Both are usually considered great novels. But now another recently-published novel is being greeted with unusual acclamation. It is Shamsurrahman Farooqi's 'Kai Chand they Sur-e-Aasmaan'.

Farooqi, a former Indian civil servant who is known as critic and researcher in the literary circles, has given us a fine novel. Dr Tabasam Kashmeri, who is a renowned teacher, critic and historian of literature, regards it as the best Urdu historical novel. Ghulam Hussain Sajid, another noted teacher, poet and critic, is also singing the praises of the book.

But Shamsurrahman Farooqi has also given a jolt to our literary world by announcing the closure of 'Shab Khoon', a literary magazine that he had been bringing out for the past forty years from his city, Allahabad. The last issue of the journal has appeared. It is spread over 2600 pages divided in two volumes.

Shab Khoon's publication started in 1966. Like almost all the other Urdu literary magazines, it was an individual venture and remained so despite the passing of forty long years. So its publication wholly depended on Mr Farooqi who now, at the age of 72, and in failing health, finds it difficult to continue its publication.

However, we should start preparing ourselves for yet another bit of bad literary news. The fate of Ahmad Nadim Qasmi Sahib's Journal 'Fanoon', too, seems to be uncertain. The odds are that it will not survive it founder's demise.

 

New books

I have not forgotten the pleasure that I got while going through Ishfaque Bokhari's 'Chenab Club' some three years ago. The book narrates the story of Lyallpur, which is probably the most culturally emasculated city of our region. But Bokhari has told its story in such a charming style that when you start reading it you find it hard to stop short of the last page.

Two of the main characters of Ishfaque Bokhari's story of Lyallpur are Sidney Webb and his wife Beatrice Webb, who were famous members of the Fabian Society and together authored many standard works on the socio-political problems of their times, the first half of the past century, the most monumental event of which was 'Soviet Communism -- A New Civilization'. The two were also co-founders of the London School of Economics and Political Science. They visited Lyallpur in 1912 and stayed at the Chenab Club.

Iftikhar Bokhari's love for his adopted city did not subside with the publication of his book.

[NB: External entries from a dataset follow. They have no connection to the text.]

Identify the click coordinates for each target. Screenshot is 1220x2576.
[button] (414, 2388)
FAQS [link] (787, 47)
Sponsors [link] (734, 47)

He has now come out with another volume on the city that was unfairly deprived of its name in the 1970s and is now known as Faisalabad.

Published under the title 'Halqa-e-Arbab-e-Zauq Lyallpur', the book carries a sort of literary history of Lyallpur with special reference to the activities of Halqa Arbab-e-Zauq. The Halqa was established there in 1972.

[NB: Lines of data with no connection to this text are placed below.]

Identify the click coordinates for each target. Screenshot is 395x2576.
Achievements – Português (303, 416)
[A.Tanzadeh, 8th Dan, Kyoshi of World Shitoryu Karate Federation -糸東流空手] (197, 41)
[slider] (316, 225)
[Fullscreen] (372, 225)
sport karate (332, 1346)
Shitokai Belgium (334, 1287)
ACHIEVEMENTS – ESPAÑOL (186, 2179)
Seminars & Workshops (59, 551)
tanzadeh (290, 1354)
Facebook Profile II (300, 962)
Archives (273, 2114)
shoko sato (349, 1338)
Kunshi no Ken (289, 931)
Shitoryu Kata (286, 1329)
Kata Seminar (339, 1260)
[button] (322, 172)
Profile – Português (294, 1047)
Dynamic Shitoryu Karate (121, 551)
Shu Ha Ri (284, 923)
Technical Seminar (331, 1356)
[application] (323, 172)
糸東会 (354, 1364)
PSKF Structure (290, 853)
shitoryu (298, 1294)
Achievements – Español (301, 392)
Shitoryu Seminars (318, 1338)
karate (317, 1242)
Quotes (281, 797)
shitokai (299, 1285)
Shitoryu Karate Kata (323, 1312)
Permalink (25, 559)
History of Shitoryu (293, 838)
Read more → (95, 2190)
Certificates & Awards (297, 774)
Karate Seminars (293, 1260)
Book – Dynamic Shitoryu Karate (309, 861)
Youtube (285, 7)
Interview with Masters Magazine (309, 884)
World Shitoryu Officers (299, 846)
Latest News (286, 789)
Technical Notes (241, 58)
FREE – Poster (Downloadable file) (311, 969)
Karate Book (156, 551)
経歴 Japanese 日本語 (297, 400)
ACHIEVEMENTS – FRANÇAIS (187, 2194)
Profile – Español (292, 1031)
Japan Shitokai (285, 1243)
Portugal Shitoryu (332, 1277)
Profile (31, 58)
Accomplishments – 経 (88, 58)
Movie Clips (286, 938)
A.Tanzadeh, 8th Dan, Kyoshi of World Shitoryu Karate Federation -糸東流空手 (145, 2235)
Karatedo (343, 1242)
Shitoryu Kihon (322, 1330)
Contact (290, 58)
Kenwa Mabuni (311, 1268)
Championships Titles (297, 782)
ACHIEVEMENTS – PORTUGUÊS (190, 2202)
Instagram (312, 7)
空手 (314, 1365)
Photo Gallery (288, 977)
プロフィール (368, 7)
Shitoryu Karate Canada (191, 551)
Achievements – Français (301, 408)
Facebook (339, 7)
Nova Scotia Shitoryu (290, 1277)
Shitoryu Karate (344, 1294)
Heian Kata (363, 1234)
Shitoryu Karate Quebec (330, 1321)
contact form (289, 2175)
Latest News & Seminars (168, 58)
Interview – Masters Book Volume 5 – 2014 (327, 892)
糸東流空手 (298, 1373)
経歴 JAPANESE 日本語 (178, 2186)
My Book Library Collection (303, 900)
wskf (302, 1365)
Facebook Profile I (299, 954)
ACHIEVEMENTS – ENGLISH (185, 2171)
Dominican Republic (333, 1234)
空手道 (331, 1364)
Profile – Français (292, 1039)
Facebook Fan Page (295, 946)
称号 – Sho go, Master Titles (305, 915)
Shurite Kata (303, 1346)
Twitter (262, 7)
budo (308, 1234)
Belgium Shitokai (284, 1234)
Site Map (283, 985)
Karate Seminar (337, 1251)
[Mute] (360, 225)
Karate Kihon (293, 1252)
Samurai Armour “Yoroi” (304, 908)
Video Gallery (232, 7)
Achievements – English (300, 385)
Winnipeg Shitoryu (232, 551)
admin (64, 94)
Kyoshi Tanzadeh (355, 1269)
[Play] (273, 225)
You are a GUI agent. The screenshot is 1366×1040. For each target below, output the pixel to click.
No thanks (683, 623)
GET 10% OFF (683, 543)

Poorab Academy of Islamabad has published Professor Wahab Ashrafi's 7-volume 'Tareekh-e-Adabyat-e-Aalam'. Probably it is the first book written in Urdu on the history of world literature. The 2700 pages of the book carry detailed chapters on literary traditions of almost all the major languages. It begins with the Egyptian literature of pre-historic period and ends with contemporary Urdu literature.

Prof Wahab Ashrafi is the chairman of the Urdu department of the Indian University of Ranchee. His book is something of a publishing event. A must-have for the serious students of literature, the book should also be read by those who have any interest in the history of civilization.

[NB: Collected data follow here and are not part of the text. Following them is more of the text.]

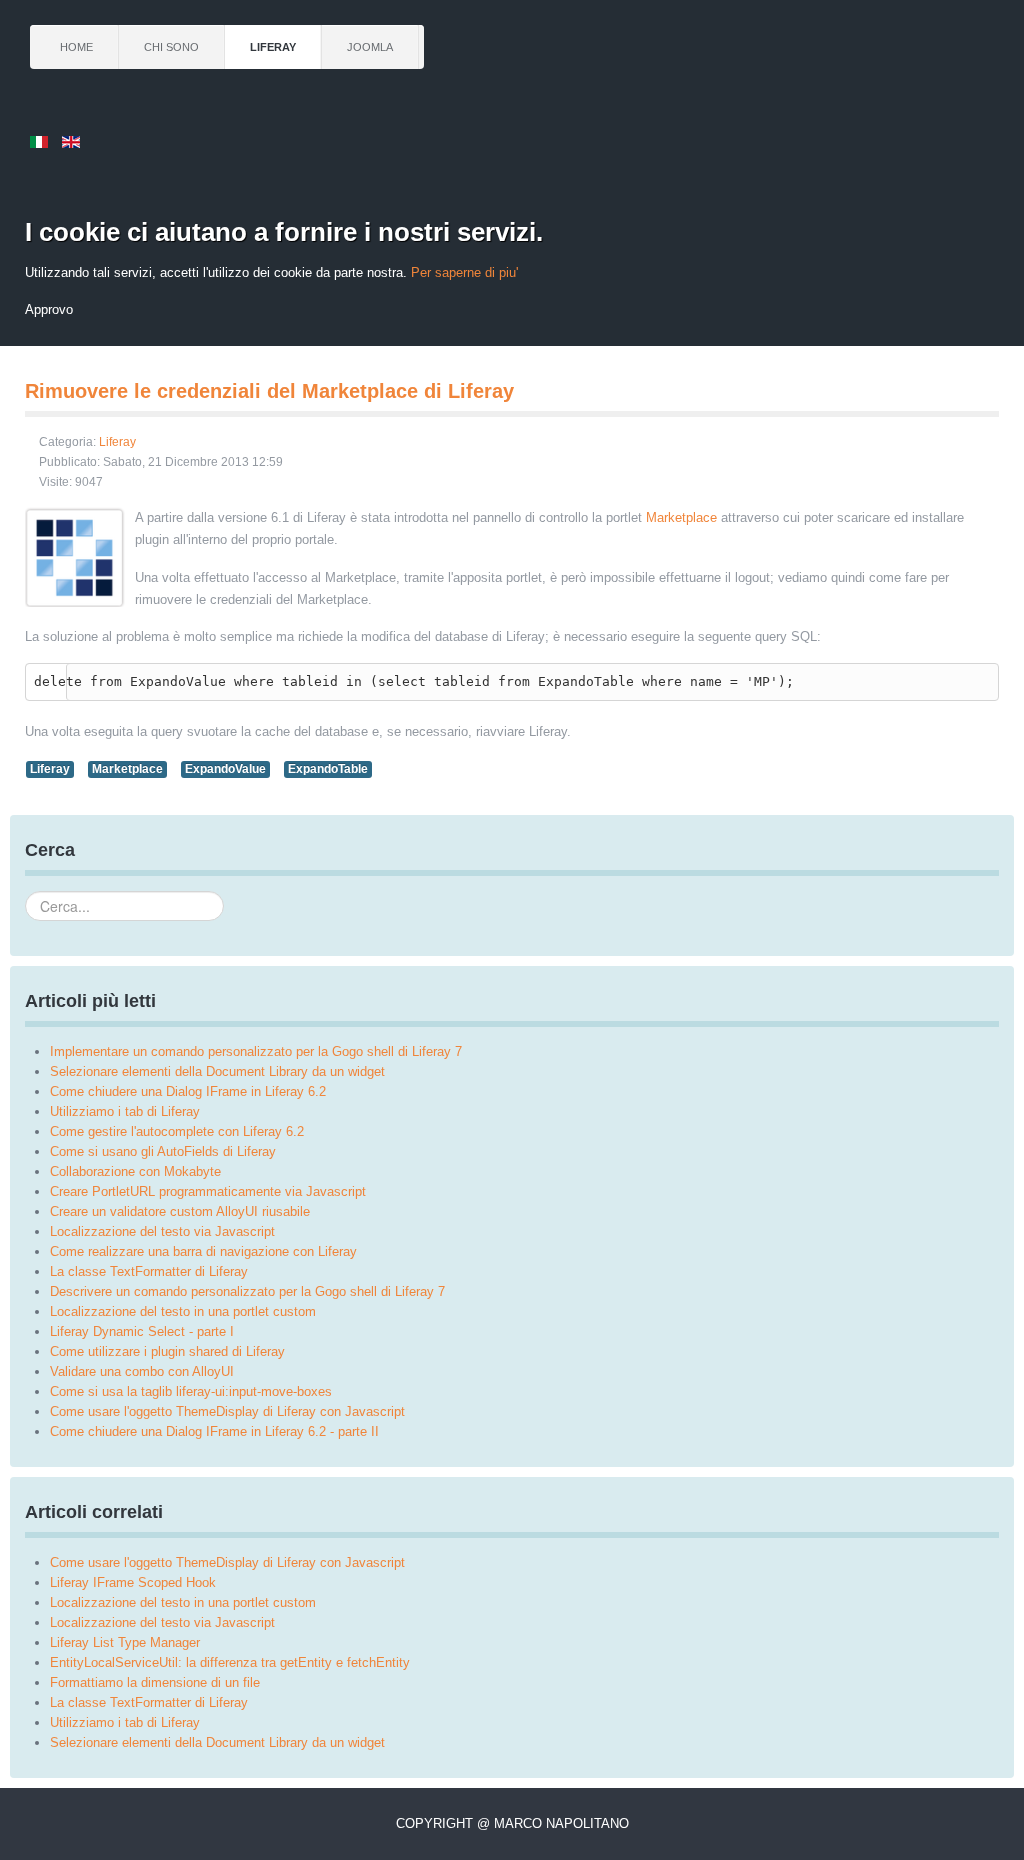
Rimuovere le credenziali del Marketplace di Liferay (269, 391)
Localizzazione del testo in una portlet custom (183, 1602)
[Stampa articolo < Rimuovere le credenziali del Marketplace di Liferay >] (994, 443)
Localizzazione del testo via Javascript (162, 1622)
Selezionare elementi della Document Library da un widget (217, 1742)
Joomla (370, 47)
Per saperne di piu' (464, 272)
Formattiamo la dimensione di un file (155, 1682)
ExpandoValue (225, 769)
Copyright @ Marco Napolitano (512, 1823)
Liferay (273, 47)
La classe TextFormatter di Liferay (149, 1702)
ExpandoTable (328, 769)
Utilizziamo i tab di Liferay (125, 1722)
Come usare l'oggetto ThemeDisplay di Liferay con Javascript (227, 1562)
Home (76, 47)
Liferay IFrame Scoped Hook (133, 1582)
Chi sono (171, 47)
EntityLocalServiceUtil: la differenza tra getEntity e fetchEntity (230, 1662)
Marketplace (681, 517)
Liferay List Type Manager (125, 1642)
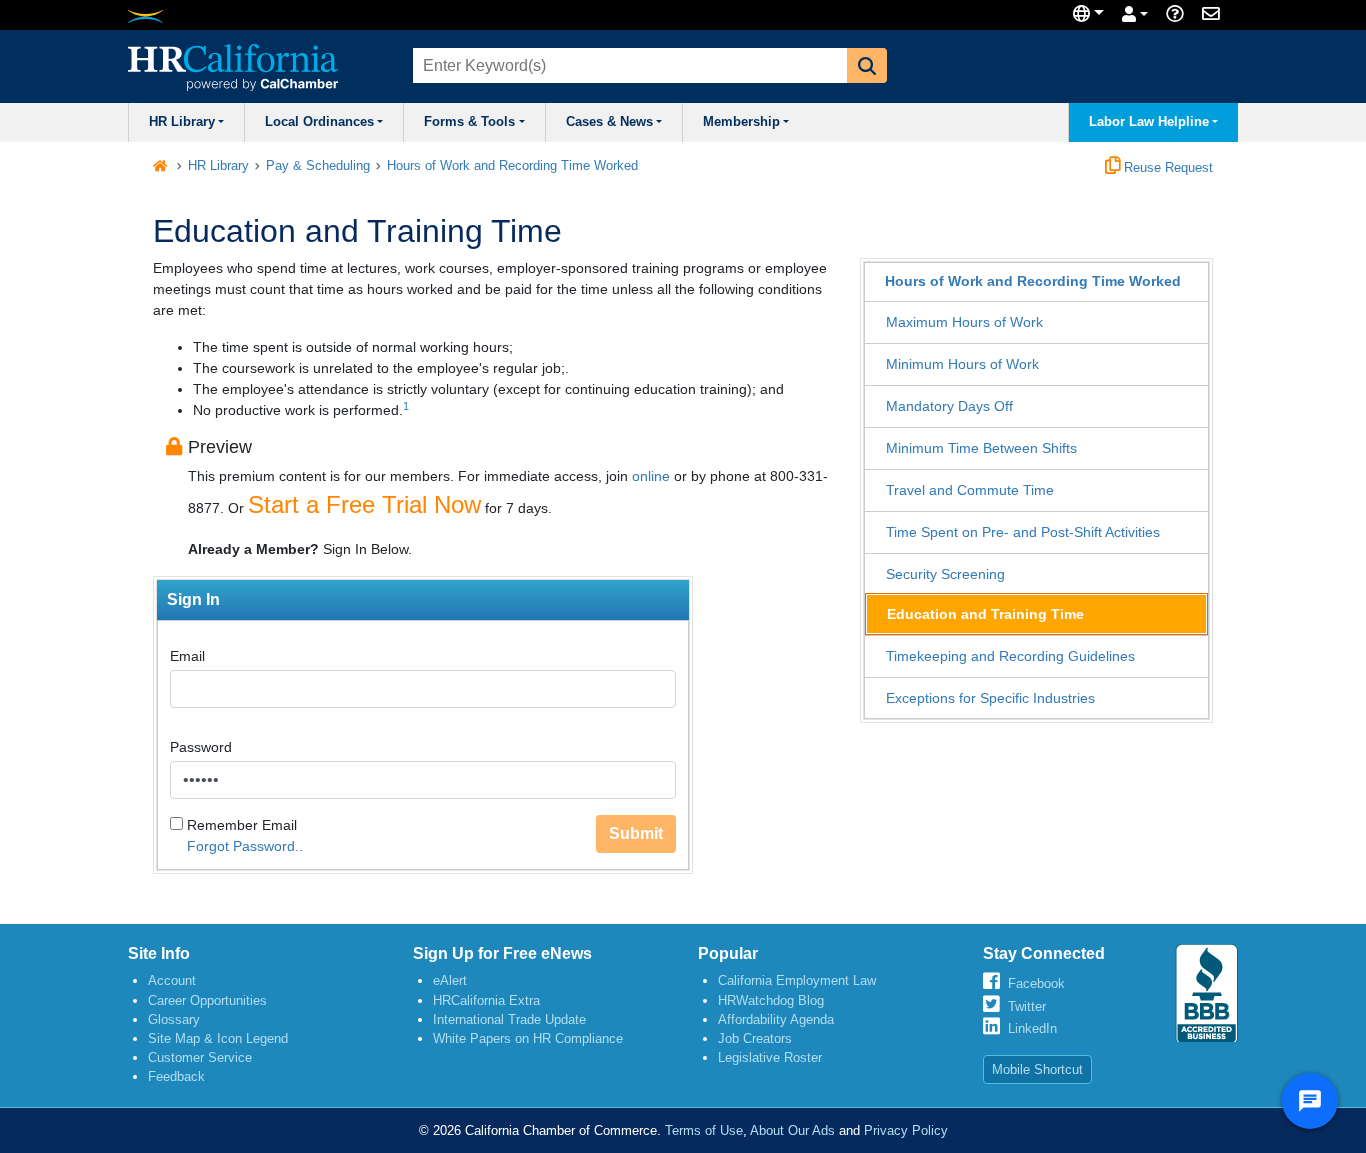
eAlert (450, 980)
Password (201, 747)
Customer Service (200, 1057)
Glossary (174, 1019)
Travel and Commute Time (970, 490)
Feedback (176, 1076)
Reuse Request (1166, 168)
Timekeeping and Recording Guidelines (1010, 656)
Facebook (1036, 983)
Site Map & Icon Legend (218, 1038)
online (651, 476)
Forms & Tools (469, 122)
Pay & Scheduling (318, 166)
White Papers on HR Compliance (528, 1038)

Sang-e-Meel Publishers of Lahore have published NJ Nusha's maiden collection of short stories. Titled 'On the Edge', it carries seven pieces. The characters of these stories are imaginary but they are no strangers to us, we find them around us in our daily life. The writer has been teaching in Pakistan and abroad and has also worked in some Arab countries.

The vast experience of life has enriched her with an insight into our social life. Her stories are about human suffering and deprivation. They tell us about the women who are physically and emotionally exploited. Nusha wants us to realise the role that we have played in bring about this unjust society.